▶ WHAT TO PRODUCE: Return the lines that run from the beginning of the entries to the line holding "You are a GUI", inclusive, and drop the pictures.

▶ ENTRIES PROVIDED:
--------

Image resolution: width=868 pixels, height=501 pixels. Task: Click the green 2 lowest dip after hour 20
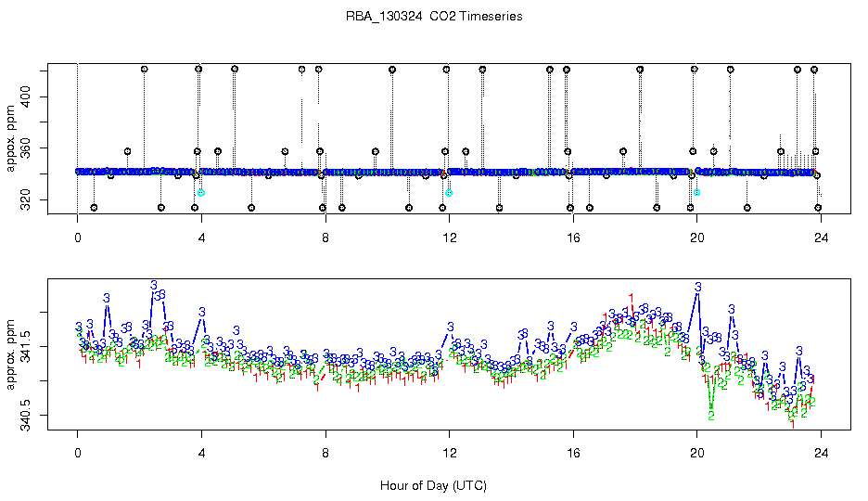click(x=711, y=416)
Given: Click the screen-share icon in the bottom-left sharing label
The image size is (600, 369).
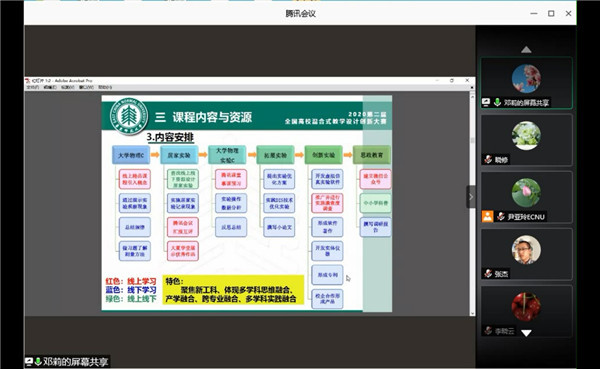Looking at the screenshot, I should (x=29, y=361).
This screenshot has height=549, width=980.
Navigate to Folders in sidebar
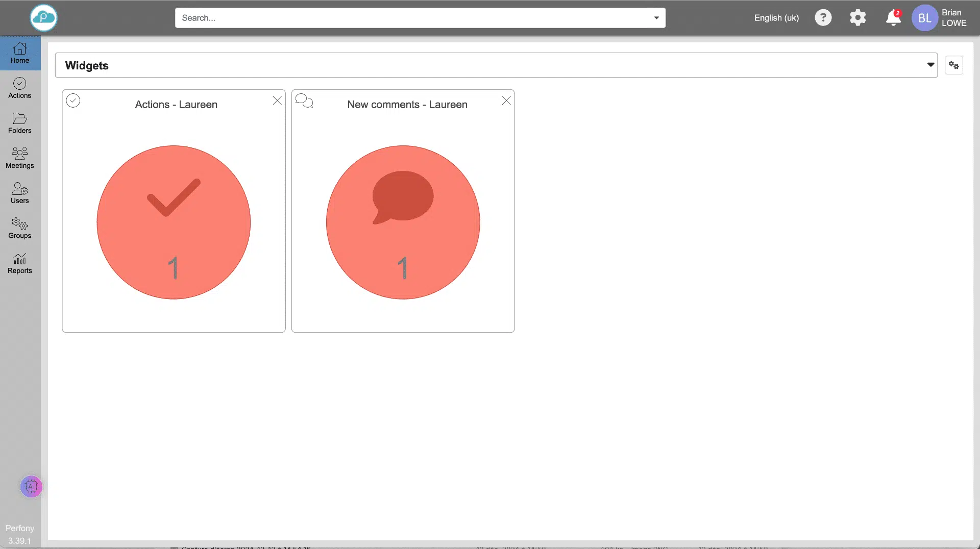coord(20,123)
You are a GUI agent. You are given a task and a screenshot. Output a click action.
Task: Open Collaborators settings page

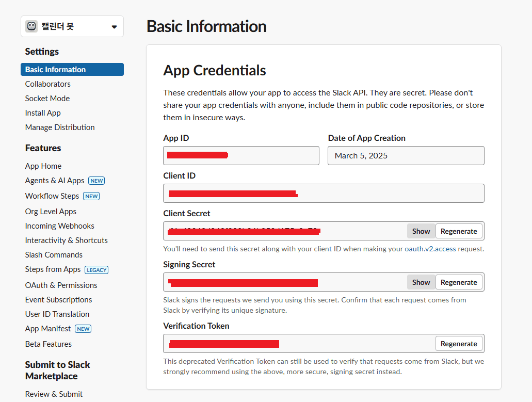pos(48,84)
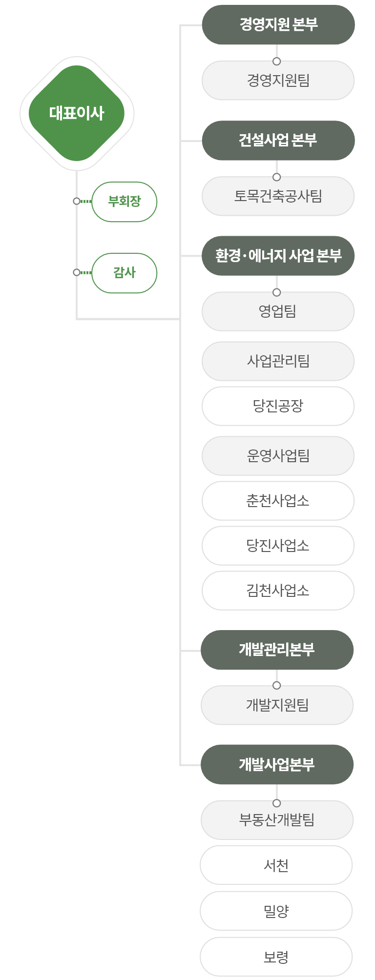Screen dimensions: 375x980
Task: Select the 부회장 outlined node
Action: 125,202
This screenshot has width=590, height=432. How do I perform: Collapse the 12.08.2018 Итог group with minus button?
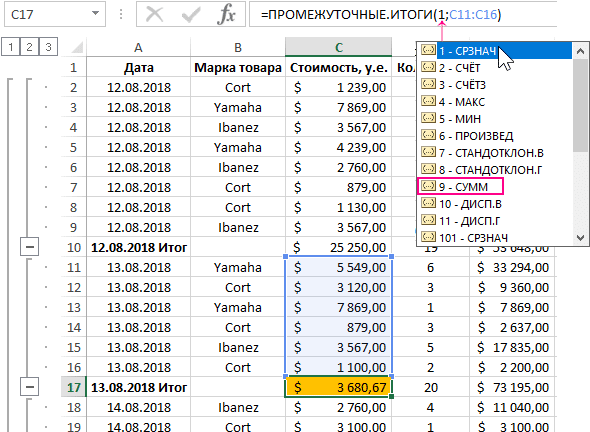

--------

▶ OUTPUT:
Image resolution: width=868 pixels, height=501 pixels. Task: Click the green 2 lowest dip after hour 20
click(x=711, y=416)
Given: Click the screen-share icon in the bottom-left sharing label
The image size is (600, 369).
Looking at the screenshot, I should (x=29, y=361).
This screenshot has height=549, width=980.
Navigate to Folders in sidebar
coord(20,123)
You are a GUI agent. You are given a task and a screenshot. Output a click action.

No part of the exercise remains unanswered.